Shinedown and Company Prove Rock Is Alive and Well in Buffalo

I have long loved bands with two lead singers – Darwin’s Waiting Room, Linkin Park, Lacuna Coil, Atreyu, From Autumn the Ashes, to name a few – and now I can add Savage After Midnight to that list. This was my first time seeing these dudes live and it was a damn memorable performance. It’s the goal of the opener to warm up the crowd and leave them wanting more, which is exactly what SAM did, even though they only were allotted time for five tracks. They opened with “Unleash,” then fired right into “King,” before the crowd came alive during their heavy take on Alanis Morissette’s “You Oughta Know,” which came complete with a breakdown. When you’re an opening band that not everyone is familiar with, the classic play is to break out a cover. After that, I got what I wanted when SAM played “Overrated,” the best song off their 11:59 EP in my opinion, before closing the night with their single “Ten Feet Tall.” While Savage After Midnight’s sound is tailor made for arenas, I’d revel in the chance to see them again in a more intimate venue. My guess is they’d blow the fucking roof off of it. Come back soon lads.

 Asking Alexandria came next, complete with frontman Danny Worshop’s impeccable fashion sense – his plaid three-piece suit was to die for. Fashion icon alert. They wasted no time in firing off their new single “The Violence” and the equally killer “Into The Fire.” Their acoustic version of “Vultures” was the best version of the song I’ve ever heard, but the highlight of the show came before “Moving On,” when Worsnop feigned a shredding guitar solo as lead guitarist Ben Bruce played the licks off stage. The crowd roared loudly during “When The Light Come On,” and closer “Alone in a Room” was one of the tracks I was looking forward to. When I saw these guys on the last Warped Tour last summer, they killed it, and this performance was no different.

Having just listened to Papa Roach’s latest album Who Do You Trust?, and not caring for it too much, I was on the fence about how their set would be. I was even more nervous as two of the three tracks were off that record (“Who Do You Trust?”, “Elevate”), though all my reservations were quickly vanquished when P Roach ripped off Infest classics “Between Angels and Insects” and “Blood Brothers,” before playing “Last Resort” a few tracks later, following a short break that saw frontman Jacoby Shaddix reemerge onstage wearing a Jack Eichel jersey, which he kept on the remainder of the show. I was stunned to hear “Blood Brothers,” assuming we would get “Broken Home” if anything. Shaddix even made his made through the crowd and up into the stands during “Help,” which was pretty awesome to see. I can’t even remember how many times I’ve seen Papa Roach live (including one time Shaddix landed on my head in the mosh pit after leaping off a metal stanchion, but that’s a story for another time), and it’s great to see them still putting on a great live show. “It sounds like rock and roll is alive and well here in Buffalo,” Shaddix said at one point. Truer words were never spoken.

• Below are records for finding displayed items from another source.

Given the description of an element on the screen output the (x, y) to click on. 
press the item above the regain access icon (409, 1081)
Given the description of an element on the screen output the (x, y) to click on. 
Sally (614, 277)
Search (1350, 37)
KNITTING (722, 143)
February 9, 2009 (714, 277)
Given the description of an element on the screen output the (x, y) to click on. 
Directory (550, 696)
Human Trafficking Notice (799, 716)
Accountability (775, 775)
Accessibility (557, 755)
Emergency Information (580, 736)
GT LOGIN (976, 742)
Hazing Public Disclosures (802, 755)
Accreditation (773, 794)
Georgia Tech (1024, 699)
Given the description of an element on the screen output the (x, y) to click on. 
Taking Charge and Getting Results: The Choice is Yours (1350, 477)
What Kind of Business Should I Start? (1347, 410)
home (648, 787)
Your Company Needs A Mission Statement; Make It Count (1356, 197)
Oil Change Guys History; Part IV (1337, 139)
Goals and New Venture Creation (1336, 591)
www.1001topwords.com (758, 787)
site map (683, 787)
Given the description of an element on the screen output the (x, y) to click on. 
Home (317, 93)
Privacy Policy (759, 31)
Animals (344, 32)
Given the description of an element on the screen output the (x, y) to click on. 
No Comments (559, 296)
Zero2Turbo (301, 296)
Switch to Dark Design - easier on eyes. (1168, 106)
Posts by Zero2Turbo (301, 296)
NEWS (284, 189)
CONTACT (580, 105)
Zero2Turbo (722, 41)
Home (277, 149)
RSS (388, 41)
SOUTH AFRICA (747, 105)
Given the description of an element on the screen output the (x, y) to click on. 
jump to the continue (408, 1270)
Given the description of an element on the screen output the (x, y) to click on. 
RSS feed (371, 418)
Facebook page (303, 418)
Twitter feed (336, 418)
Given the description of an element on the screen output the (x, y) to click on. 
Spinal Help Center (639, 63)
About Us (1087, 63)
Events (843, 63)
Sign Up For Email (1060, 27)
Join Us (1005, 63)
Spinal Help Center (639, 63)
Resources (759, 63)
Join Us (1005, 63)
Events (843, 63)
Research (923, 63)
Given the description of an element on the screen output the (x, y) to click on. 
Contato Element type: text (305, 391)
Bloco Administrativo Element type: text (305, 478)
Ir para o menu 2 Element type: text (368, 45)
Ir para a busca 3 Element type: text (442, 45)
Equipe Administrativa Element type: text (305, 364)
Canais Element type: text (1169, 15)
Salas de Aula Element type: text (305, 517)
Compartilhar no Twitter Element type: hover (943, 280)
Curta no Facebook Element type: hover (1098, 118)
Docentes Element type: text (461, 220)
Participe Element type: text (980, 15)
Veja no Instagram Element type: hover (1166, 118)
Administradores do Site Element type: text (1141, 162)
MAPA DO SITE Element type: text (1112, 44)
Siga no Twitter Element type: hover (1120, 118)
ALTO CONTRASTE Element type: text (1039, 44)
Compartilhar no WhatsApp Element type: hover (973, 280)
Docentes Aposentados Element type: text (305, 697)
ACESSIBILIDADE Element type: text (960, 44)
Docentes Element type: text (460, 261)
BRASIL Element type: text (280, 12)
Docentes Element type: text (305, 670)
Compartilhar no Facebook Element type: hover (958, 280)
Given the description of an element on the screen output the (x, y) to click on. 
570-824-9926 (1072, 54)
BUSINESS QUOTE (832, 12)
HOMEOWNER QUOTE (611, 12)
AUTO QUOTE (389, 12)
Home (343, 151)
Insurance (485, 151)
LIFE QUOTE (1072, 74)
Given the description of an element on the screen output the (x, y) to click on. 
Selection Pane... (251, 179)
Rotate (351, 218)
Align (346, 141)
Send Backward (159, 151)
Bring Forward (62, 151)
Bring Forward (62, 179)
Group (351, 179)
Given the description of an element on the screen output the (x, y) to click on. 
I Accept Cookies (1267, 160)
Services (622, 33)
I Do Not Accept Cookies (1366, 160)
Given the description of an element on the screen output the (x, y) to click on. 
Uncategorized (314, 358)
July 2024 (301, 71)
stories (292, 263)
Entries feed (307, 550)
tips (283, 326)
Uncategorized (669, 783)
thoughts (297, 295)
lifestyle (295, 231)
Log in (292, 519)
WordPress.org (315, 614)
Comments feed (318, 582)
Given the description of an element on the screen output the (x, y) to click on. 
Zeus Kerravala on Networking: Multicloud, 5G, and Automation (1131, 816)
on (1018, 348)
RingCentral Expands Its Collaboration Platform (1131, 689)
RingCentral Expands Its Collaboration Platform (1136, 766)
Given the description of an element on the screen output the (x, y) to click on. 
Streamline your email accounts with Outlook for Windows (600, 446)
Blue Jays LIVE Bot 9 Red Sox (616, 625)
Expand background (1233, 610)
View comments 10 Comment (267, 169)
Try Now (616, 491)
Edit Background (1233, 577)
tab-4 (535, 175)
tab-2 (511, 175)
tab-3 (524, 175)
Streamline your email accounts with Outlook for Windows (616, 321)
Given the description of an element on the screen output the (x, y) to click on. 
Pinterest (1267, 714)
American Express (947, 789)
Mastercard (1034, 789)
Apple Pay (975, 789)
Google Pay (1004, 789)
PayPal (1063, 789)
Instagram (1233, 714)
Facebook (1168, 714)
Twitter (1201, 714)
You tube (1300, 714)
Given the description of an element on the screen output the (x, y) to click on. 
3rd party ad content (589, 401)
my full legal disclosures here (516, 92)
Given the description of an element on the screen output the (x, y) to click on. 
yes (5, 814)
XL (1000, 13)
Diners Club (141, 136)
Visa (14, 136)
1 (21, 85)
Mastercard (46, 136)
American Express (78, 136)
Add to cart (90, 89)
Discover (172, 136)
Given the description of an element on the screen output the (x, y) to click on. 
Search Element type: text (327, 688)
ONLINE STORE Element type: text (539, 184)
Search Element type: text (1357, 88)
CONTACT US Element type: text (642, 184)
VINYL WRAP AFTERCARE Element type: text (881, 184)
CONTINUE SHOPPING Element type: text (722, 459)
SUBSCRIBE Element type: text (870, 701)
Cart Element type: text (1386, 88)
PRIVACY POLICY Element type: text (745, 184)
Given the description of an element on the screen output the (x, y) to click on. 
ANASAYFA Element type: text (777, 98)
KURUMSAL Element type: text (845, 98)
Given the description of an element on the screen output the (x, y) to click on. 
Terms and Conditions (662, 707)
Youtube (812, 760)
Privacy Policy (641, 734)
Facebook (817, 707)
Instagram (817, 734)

 As expected, Shinedown’s set was littered with single after single, including “Diamond Eyes (Boom-Lay Boom-Lay Boom), “Enemies,” “Monsters,” “I’ll Follow You,” “Bully” and oh so many more. I’m a major proponent of bands using fire onstage, which Shinedown did in spades here. And it helped that I was so close to the stage I could feel the heat. We got “45” and “Simple Man” too, before “Sound of Madness” and “Brilliant” closed out the night in style. This band has quite the ability to control a crowd; it was truly something to see.    

Not to say that my love of heavy music was waning or anything close, but I felt reinvigorated after this show. I loved seeing Asking Alexandria again, Papa Roach was still able to blow me away after all these years and Savage After Midnight solidified me as a diehard. I want, nay, need, to see these guys again in a smaller venue. I might lose my mind. Let’s make this happen boys.